8. There are no drugs effective to do what advocates claim. Several independent studies in both United States and Great Britain examining all drugs and cocktails used for either Euthanasia and/or Capital Punishment have shown that all have significant failure rates ranging from about 24% to just under 75%. Failure can range from painfully long lingering for hours or even days, to convulsions and severe vomiting. The drugs usually promoted by DWD, secobarbital and pentobarbital, are deemed unsuitable for capital punishment due to excessive and painful failure. More so, it has been shown that dosages of drugs used in anesthesiology require enormously high dosages if used for euthanasia and have significantly higher failure rates above their usual norm in anesthesia. It has also been shown that the use of morphine as pain relief goes through a titration of dosage tolerance in the body, and although it may require increasing dosages to relieve pain, the pain relief is significant and the risk of death caused by the morphine is lower than other drugs. Thus current use of morphine for pain relief does exactly what it is supposed to do; it enables a more pain free and peaceful death from the disease, not an induced death, and little failure leading to prolonged agony.

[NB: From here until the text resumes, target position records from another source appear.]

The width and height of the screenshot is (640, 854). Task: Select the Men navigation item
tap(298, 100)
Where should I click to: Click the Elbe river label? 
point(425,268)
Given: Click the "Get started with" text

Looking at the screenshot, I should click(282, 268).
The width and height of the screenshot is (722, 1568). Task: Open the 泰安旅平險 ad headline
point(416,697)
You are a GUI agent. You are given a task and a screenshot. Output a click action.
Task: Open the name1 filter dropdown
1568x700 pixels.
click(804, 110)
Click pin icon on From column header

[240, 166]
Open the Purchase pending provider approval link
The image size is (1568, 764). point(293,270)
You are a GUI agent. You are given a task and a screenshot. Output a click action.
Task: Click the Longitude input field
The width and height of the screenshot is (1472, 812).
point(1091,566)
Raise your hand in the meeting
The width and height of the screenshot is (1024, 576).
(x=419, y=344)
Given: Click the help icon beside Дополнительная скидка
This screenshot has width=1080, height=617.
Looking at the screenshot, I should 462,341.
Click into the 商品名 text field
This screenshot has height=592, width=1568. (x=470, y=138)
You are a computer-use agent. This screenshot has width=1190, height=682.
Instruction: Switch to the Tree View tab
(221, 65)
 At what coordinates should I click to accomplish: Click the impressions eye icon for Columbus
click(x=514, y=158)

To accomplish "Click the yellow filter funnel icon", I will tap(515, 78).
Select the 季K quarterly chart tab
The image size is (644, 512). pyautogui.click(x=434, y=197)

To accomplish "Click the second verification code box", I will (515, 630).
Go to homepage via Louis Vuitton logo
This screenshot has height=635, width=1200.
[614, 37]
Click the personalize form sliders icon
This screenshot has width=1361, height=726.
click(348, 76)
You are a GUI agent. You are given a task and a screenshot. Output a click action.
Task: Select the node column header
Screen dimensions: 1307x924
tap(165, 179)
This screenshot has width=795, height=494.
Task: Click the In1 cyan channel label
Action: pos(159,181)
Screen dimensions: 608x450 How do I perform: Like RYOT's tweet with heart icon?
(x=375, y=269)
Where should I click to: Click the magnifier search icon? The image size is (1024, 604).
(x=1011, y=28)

William Orazio Gallerizzo taught Sciences for over 35 years and holds advanced degrees in Education and Natural Sciences (University of Maryland, College Park, MD) and Bioethics (Athenaeum Pontificium Regina Apostolorum, Rome, Italy). Specialized in educational multi-disciplinary integration and critical thinking processes, he has conducted interactive instructional research projects both in the United States and Italy. His primary research work in Bioethics is titled, Euthanasia and Assisted Suicide Trends in the United States.